Только этого ей и не хватало! Он еще и собирается «ворошить» едва притихшую в столичных кругах ее неприглядную торжокскую историю!.. Над пушкинским рисованным посланием Екатерина едва не задохнулась от гнева. Да как он смеет!.. Из его деревни или даже Москвы не слышно ведь, о чем «жужжит» и чем «дышит» столичный высший свет. Своими «благородными» намерениями он только усугубляет ее положение, усложняет ее и без того несчастливую жизнь…
В рисунке  ПД 838, л. 70 у строфы XXII («Хотя мы знаем, что Евгений//Издавна чтенье разлюбил…») в черновиках седьмой главы романа, где Татьяна Ларина в деревенском кабинете Онегина читает его книги, Пушкин изобразил себя кланяющимся в пояс деревом – молодой достаточно гибкой елью со струшенными в стороны колкими лапами. Это означает, что к 25 мая 1827 года, как и намечал себе, он ездил-таки к матери и дочери Бакуниным в Царское Село свататься – на поклон. Ехал не укорять и дерзить, а просить и, похоже, говорил-таки матери-Бакуниной о своей давней любви к ее дочери. («Пушкин. Тайная любовь», глава 16 «Как обольщу ее надменный ум», с. 273-291)
Мать-Бакунина явно должна была счесть одно это пусть и многолетне выстраданное Пушкиным обстоятельство для брака с ее дочерью недостаточным. В ее понимании будущему зятю необходимы были прежде всего богатство и знатность происхождения, что она не решилась, видимо, сказать Пушкину напрямик. Кивнула на дочь. Та, хоть и заготовила вследствие рисованного пушкинского предупреждения массу язвительных фраз, в присутствии матери просто промолчала или гордо  передернула плечиками: не желает, мол, она с этим просителем ее руки разговаривать. Почему? А потому!..

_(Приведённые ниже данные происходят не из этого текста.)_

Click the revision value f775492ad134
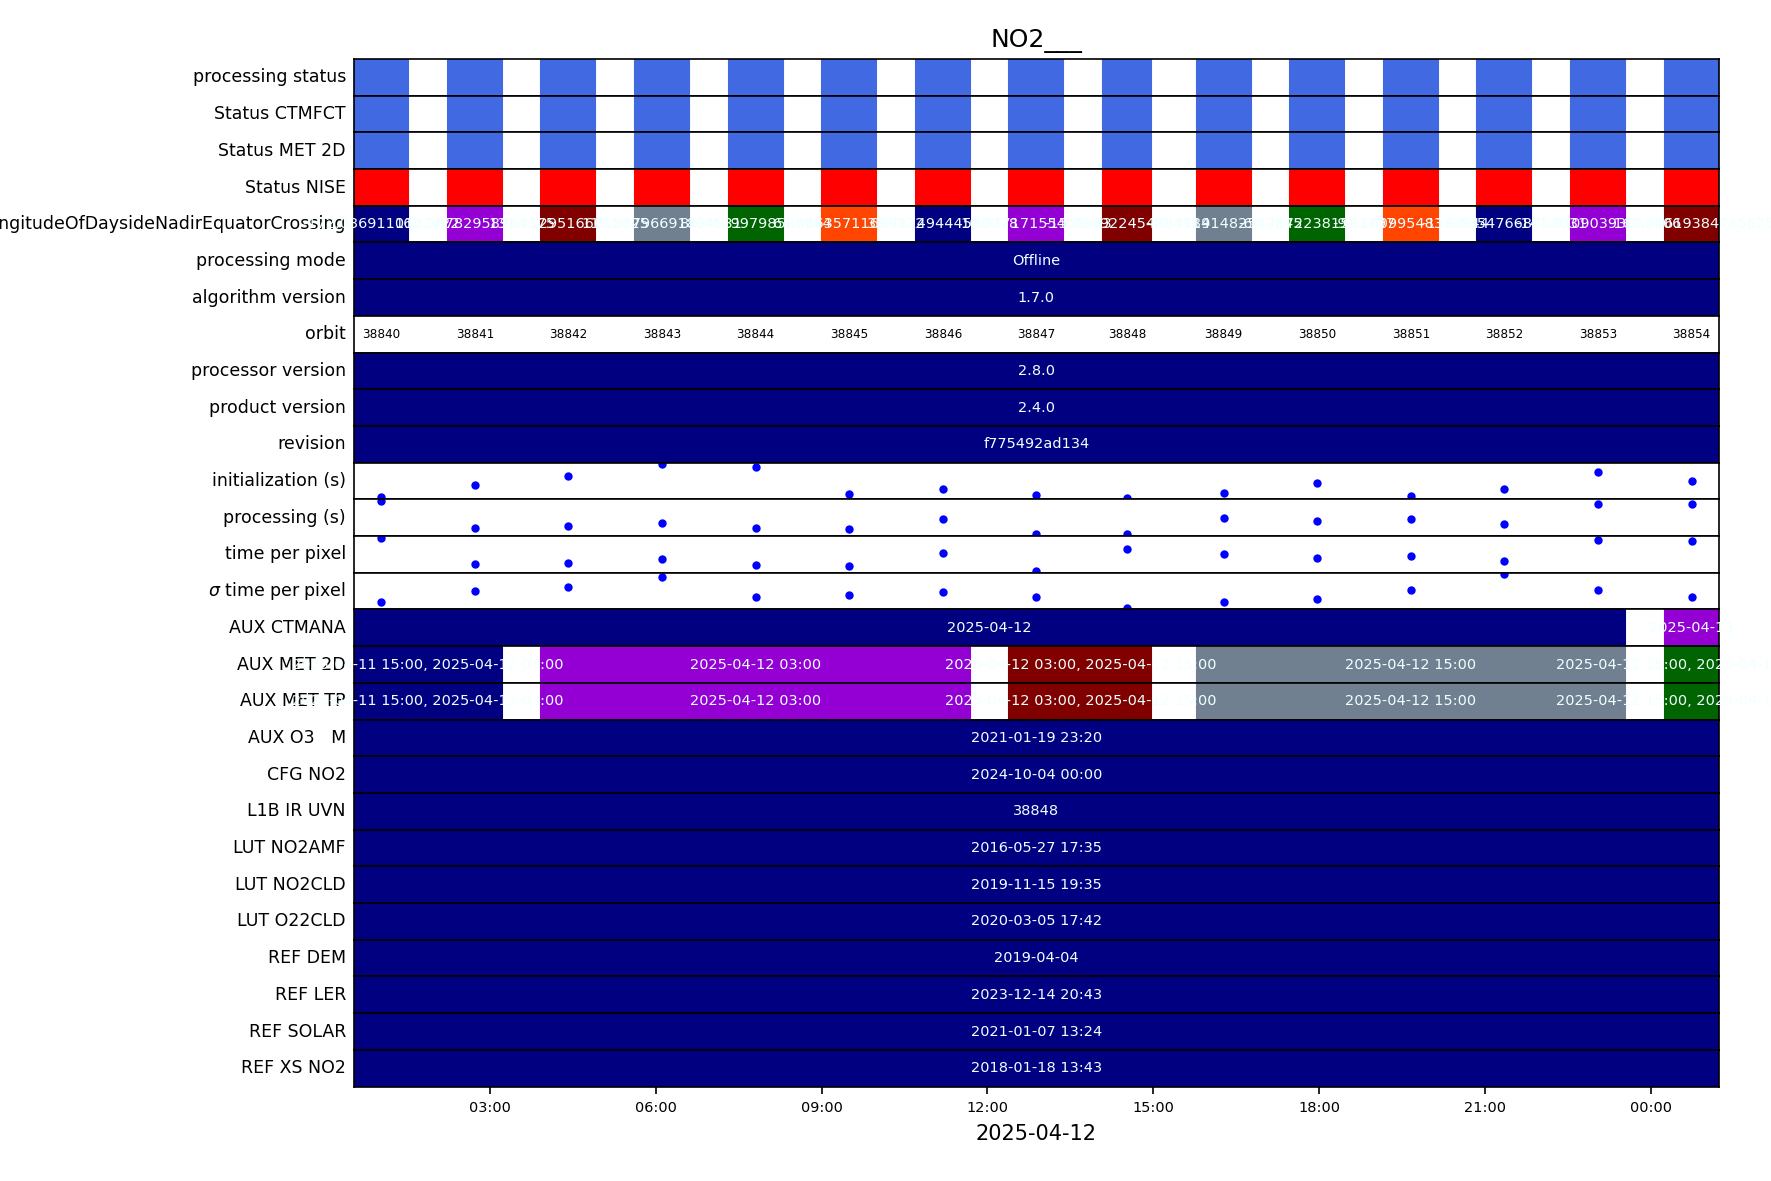Image resolution: width=1771 pixels, height=1181 pixels. click(1036, 444)
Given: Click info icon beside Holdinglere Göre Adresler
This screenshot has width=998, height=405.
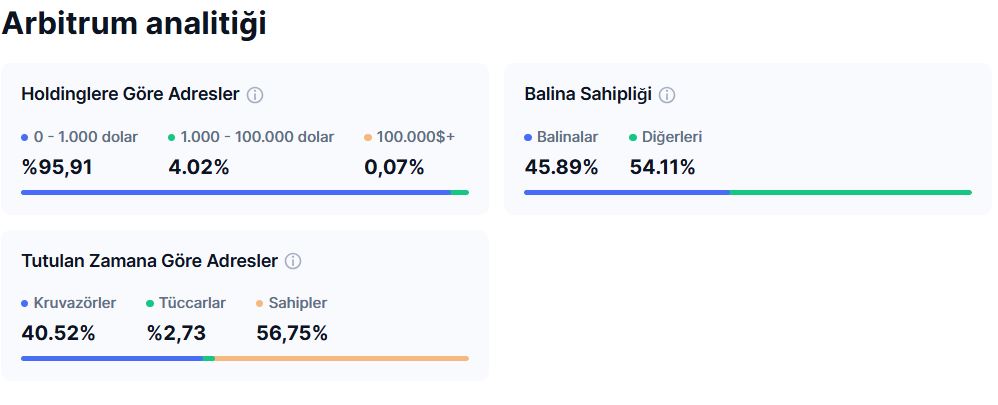Looking at the screenshot, I should (255, 95).
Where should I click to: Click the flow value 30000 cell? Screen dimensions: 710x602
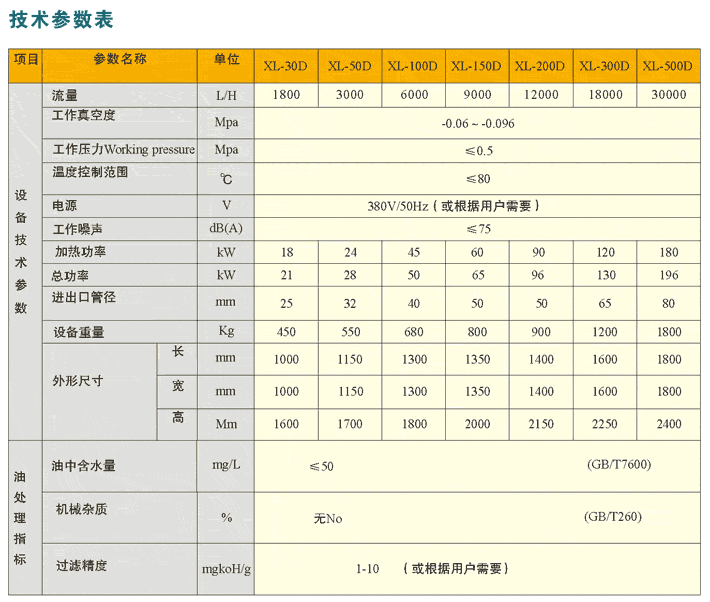668,95
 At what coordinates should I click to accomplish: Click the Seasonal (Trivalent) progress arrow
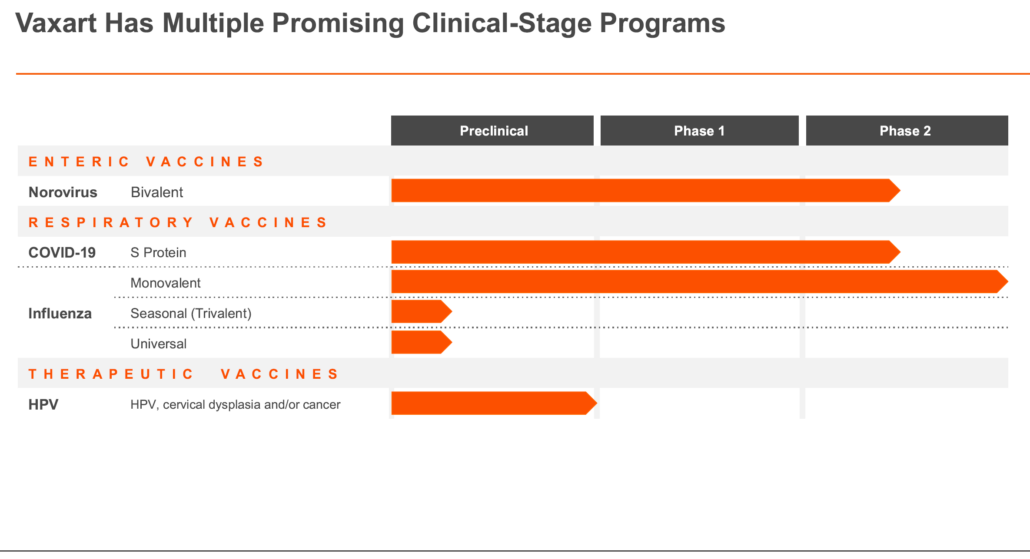[x=422, y=312]
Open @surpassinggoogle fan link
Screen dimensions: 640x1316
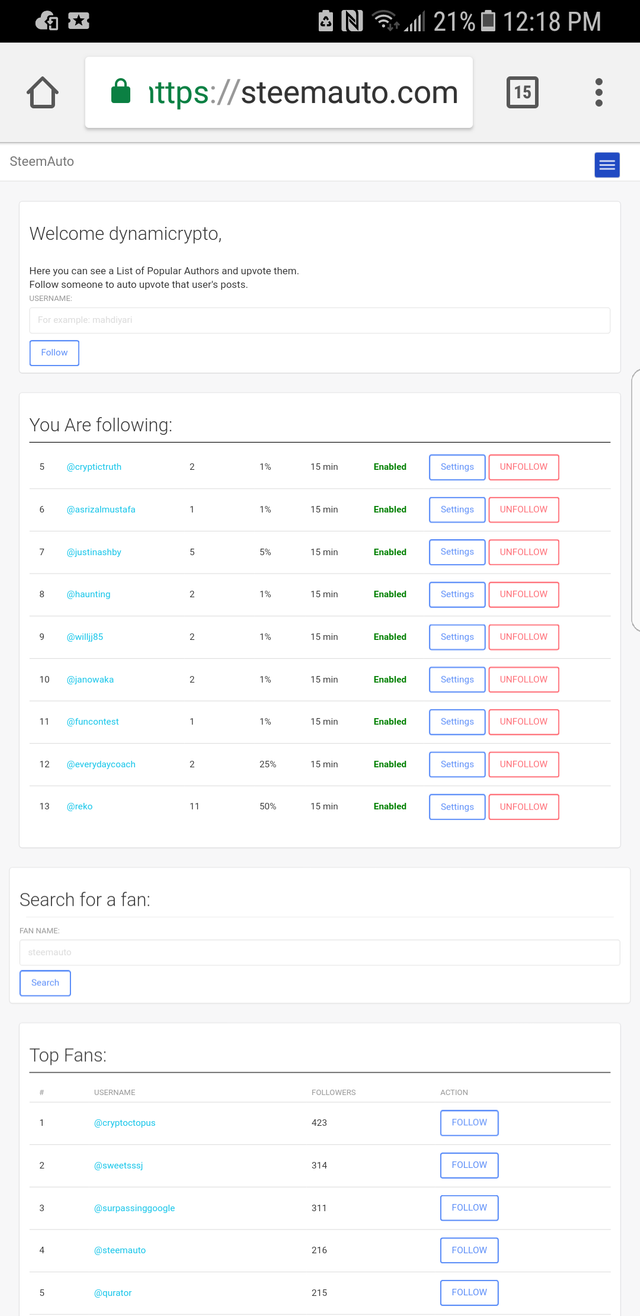(x=134, y=1208)
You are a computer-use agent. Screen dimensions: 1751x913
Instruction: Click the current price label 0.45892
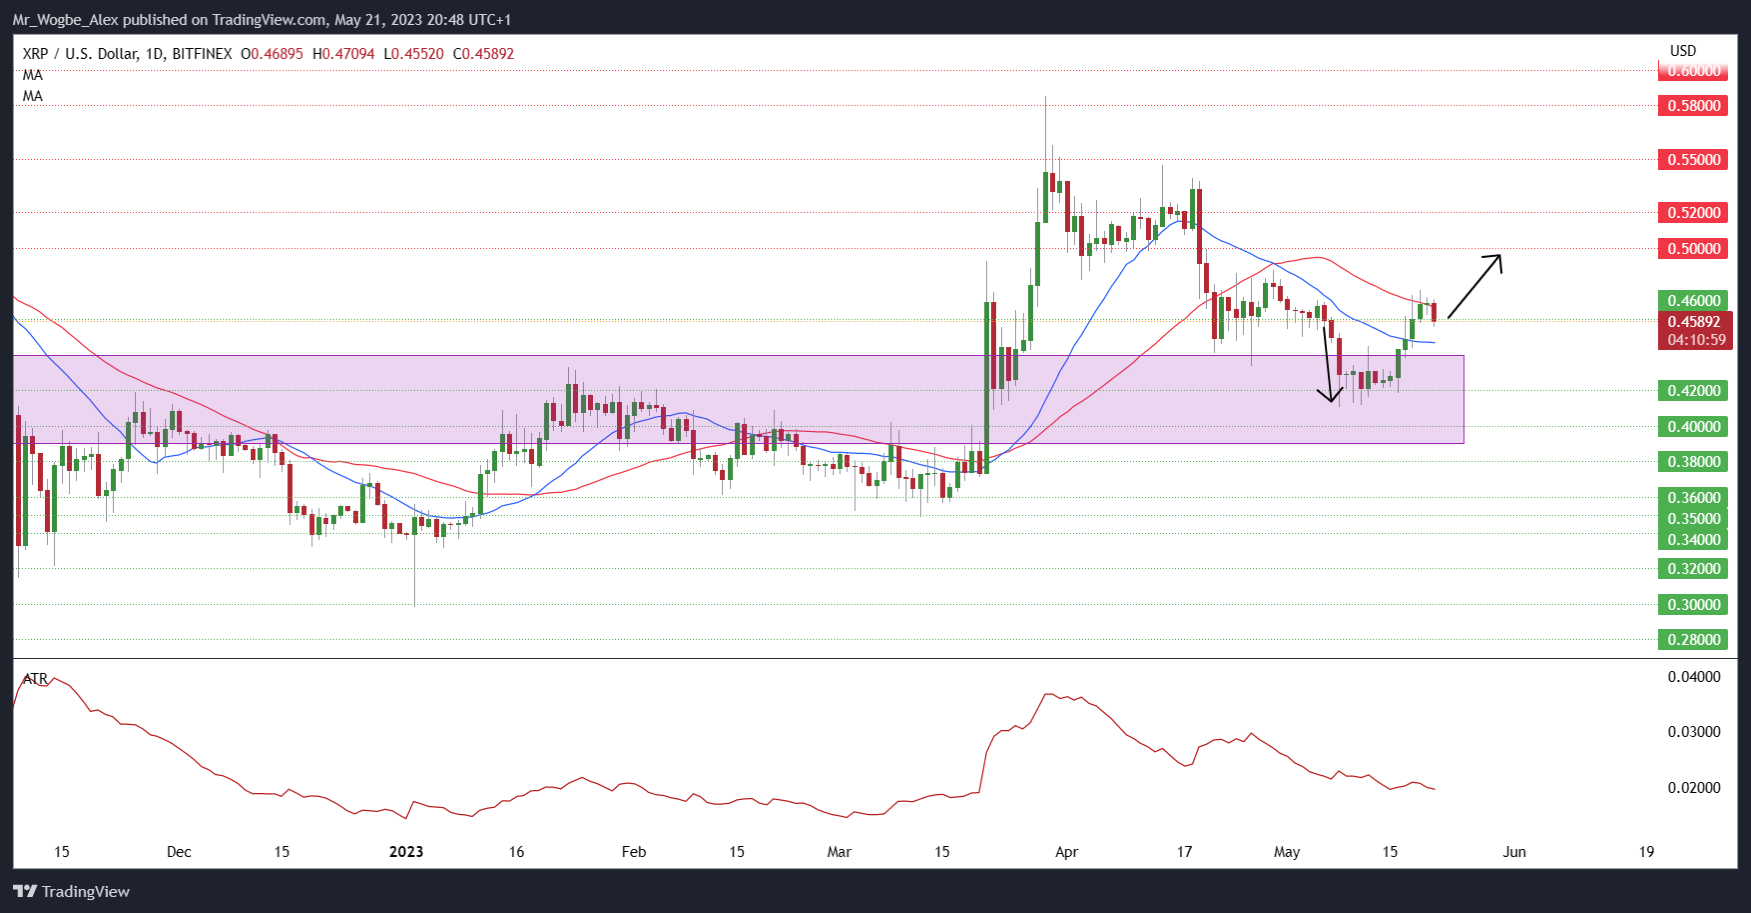1694,322
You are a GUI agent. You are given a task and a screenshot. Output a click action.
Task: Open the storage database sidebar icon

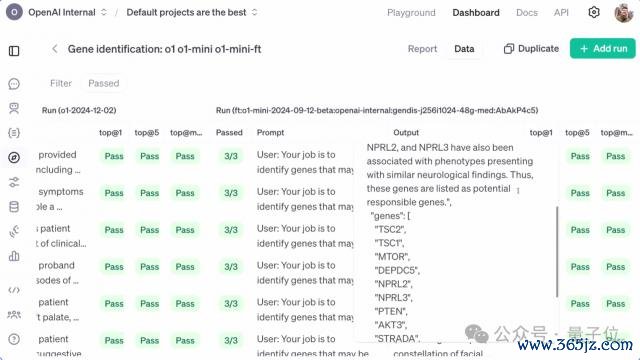[x=14, y=207]
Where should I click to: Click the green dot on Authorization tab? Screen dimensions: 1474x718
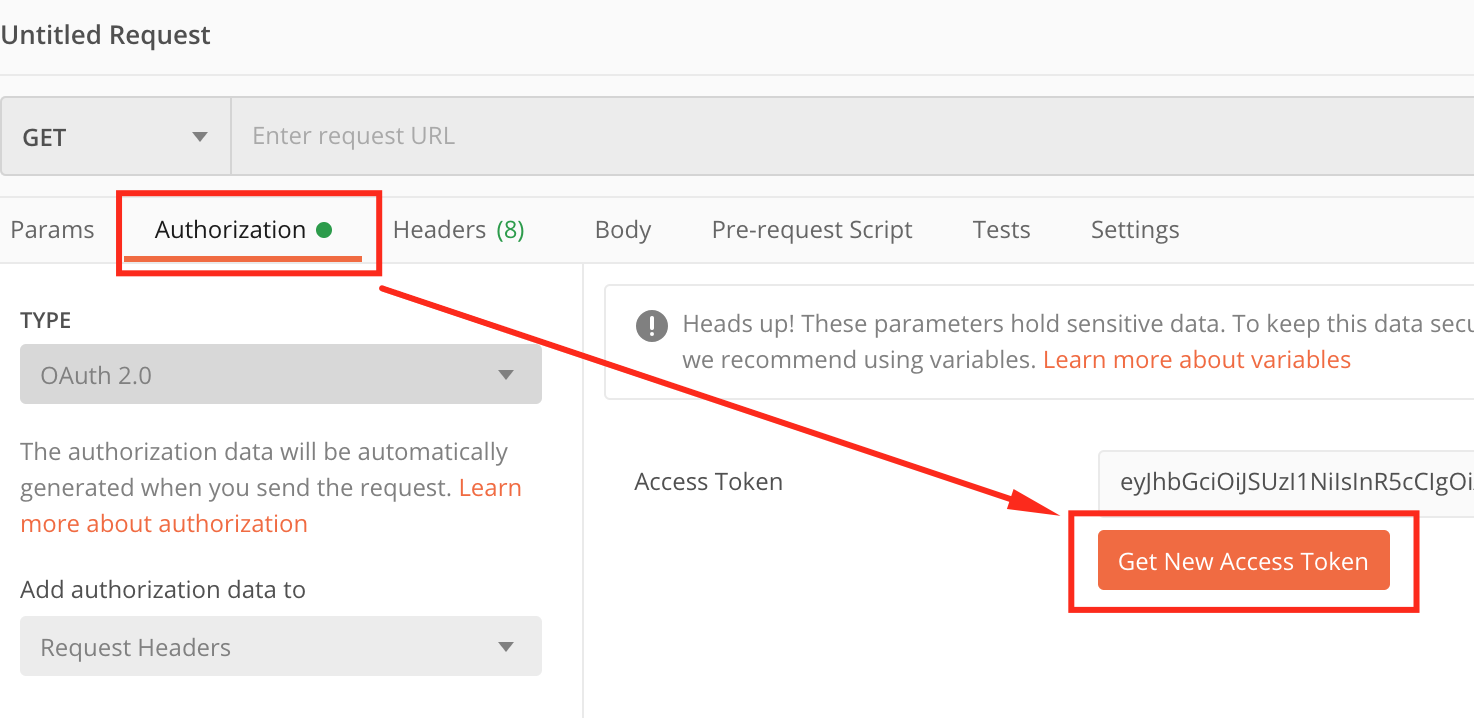tap(324, 230)
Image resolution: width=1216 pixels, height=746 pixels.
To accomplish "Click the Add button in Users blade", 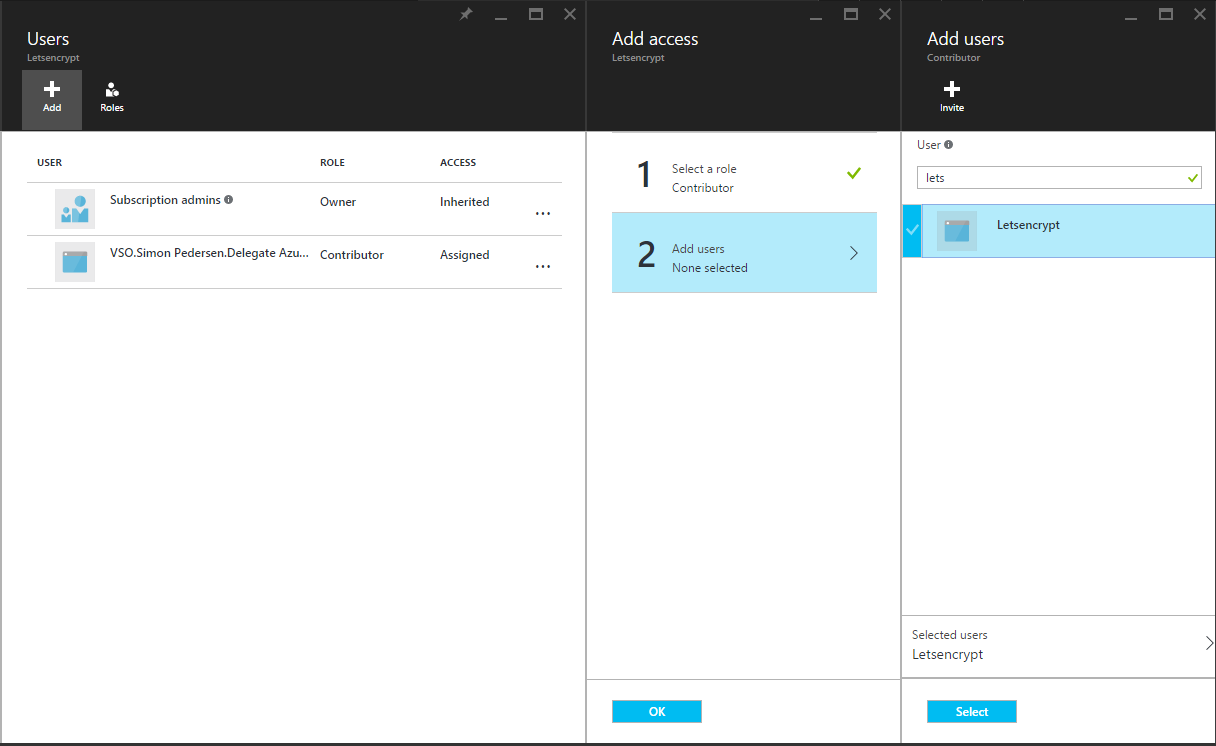I will pos(52,98).
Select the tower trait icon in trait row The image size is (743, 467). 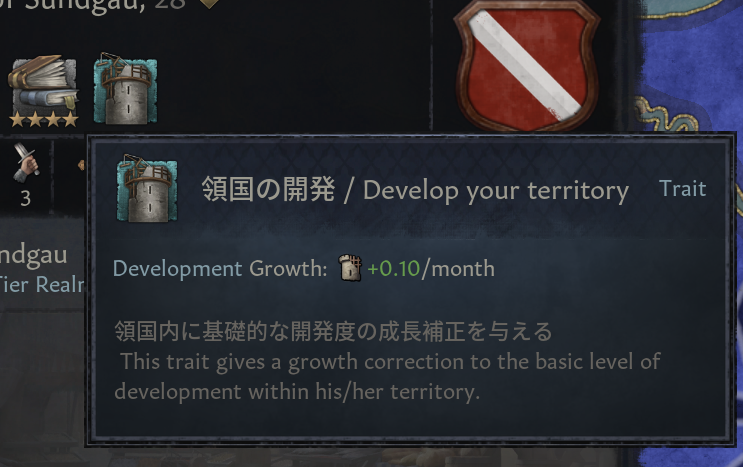point(126,89)
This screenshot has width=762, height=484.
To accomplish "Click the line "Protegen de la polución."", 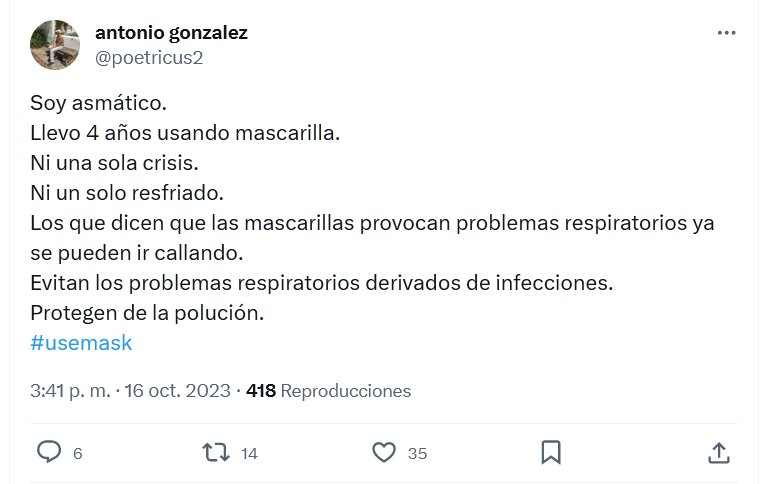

И он в рисунке трактует ее фактический отказ по-своему: «У нея капризъ упрямства». В общем, мать и дочь Бакунины сделали вид, что не восприняли пушкинское сватовство всерьез. Не вдаваясь в подробности своего отказа, они поэта из своего дома просто решительно выпроводили. Как сам он в верхнем правом углу рисунка констатирует: «Мне указали на дверь».